Clinton may have had problems keeping his libido aside, but the American electorate had no such problems. In several exit polls, voters said Clinton's peccadillos did not influence their ballots. They were more concerned about more mundane issues -- like the fact that a dollar invested in the stock market when Clinton came to power is today worth $ 10.

Clinton read the tea leaves correctly. His efforts in the weeks prior to the polls were concentrated on getting the onions and salt on the supply line, so to say, and not in deflecting attention from the Lewinsky affair. In fact, every time he appeared in public,he looked like a whipped puppy.

But he did not yelp about being hauled over the coals -- except in his infamous August 17 speech. Time and again, he returned to the workaday problems of the people and spoke incessantly about it. It turns out now that he may not have had problems with the media -- much more than the Republicans -- jawboning endlessly about the sex scandal.
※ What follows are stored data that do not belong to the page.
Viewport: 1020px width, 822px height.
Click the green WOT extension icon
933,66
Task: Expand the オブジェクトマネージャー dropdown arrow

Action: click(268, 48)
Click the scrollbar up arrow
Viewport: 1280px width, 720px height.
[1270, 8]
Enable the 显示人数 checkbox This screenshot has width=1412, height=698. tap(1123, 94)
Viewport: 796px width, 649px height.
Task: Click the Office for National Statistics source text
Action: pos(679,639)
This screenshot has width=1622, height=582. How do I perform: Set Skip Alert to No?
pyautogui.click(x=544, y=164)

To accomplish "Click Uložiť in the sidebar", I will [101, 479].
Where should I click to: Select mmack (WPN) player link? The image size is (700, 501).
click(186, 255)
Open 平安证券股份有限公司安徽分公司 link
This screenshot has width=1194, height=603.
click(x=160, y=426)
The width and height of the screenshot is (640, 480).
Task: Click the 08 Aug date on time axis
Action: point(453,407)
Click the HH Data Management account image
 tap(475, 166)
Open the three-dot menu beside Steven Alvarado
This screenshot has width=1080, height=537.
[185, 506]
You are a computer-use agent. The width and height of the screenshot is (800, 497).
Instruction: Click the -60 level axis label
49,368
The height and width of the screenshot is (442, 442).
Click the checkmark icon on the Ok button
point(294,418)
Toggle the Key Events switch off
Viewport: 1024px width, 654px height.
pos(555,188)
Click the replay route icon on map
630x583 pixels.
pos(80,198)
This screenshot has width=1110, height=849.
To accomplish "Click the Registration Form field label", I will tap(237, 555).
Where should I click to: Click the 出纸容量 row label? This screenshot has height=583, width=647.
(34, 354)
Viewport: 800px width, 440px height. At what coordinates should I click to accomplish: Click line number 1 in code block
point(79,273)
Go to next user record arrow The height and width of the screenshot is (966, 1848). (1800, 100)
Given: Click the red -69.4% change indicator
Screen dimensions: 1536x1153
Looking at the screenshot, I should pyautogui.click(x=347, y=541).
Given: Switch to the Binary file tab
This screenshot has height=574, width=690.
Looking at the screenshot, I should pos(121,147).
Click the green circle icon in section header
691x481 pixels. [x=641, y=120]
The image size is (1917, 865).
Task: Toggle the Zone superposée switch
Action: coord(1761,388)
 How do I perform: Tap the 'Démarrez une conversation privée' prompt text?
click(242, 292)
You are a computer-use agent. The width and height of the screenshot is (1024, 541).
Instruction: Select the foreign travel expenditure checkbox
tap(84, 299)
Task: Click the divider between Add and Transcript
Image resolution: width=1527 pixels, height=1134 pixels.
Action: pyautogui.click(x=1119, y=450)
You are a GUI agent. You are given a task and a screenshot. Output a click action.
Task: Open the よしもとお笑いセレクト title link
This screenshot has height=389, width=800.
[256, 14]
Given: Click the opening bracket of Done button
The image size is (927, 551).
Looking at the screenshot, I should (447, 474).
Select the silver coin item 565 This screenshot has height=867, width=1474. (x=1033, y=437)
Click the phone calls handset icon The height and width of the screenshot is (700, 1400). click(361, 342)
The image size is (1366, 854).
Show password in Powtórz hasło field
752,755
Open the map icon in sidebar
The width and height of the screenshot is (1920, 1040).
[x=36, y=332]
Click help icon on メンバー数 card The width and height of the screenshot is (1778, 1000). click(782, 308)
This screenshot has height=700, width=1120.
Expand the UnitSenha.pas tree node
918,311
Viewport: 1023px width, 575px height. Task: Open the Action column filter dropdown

The more people tired of it, the more it helped him. Yes, in the end, the sex scandal may actually have helped Clinton more than it helped the Republicans.

The President's repeated triumphs in the face of adversity has engendered the term Clintonism to explain his mercurial politics. His conservative critics say it's an expression that describes a style of politics rather than any philosophical moorings. Six years into his presidency, Clinton is now justly famous for his ideological oscillations that span the spectrum.

In his political peregrinations, Clinton has been both a sponge and an amoeba. No idea is too extreme or exclusiveto be soaked up if it is useful. And no political space is too difficult to occupy. A decade ago, such ideological vagrancy may have been scandalous. Not today. And that is where the Republicans appear to have missed the trick. And so what does the Clinton `victory' augur for the subcontinent?

Although the shadow of impeachment still hangs on his head, there are signs that it will all be over with a minor rap on the knuckles before the year is up. An uplifted Clinton is certain to expend more energy on a region he firmly believes the US has neglected.

Besides, there may be dividends to be had. The test ban treaty remains a high priority for him in a checklist of international do's that he believes is his ticket to greatness. Last month, the President spent nearly 70 hours spread over nine days personally supervising and talking to the Israeli and Palestinian delegations at the Wye Resort, in the end shanghaiing the two sides into a reluctant and uncertain deal. As the deadline for the entry into force ofthe CTBT nears in September, India (and Pakistan) can expect similar pressure.

Clinton's political legerdemain also breathes fresh life into Al Gore, his putative Democrat successor. Gore himself is a considerably weighty non-proliferation hawk who has over the years turned the screws on Russia to stop technological aid to India. With the Clinton-Gore team back firmly in saddle for two more years, New Delhi can expect plenty of heat on the non-proliferation front.